Segment Open

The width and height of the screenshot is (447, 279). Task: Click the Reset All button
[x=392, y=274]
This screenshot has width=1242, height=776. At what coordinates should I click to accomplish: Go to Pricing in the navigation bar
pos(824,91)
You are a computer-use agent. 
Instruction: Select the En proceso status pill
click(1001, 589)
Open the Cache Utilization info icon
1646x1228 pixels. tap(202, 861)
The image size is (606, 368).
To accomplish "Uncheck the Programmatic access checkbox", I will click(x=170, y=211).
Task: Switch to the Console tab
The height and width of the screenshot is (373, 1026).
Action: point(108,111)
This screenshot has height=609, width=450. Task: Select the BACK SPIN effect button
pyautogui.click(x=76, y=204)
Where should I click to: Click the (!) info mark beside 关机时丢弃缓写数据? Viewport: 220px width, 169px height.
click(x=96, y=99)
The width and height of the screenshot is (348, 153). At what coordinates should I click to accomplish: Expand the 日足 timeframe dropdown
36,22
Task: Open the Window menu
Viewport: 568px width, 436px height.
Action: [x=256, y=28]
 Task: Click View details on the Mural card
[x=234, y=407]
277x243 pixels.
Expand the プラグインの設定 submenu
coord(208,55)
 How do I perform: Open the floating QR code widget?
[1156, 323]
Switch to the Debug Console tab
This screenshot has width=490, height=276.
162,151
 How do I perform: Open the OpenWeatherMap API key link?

Segment Closed

## Task directions
Where the string "Switch" appears in a line of the listing, copy that line.

## Your response
Task: Switch to the Console tab
Switch to the Debug Console tab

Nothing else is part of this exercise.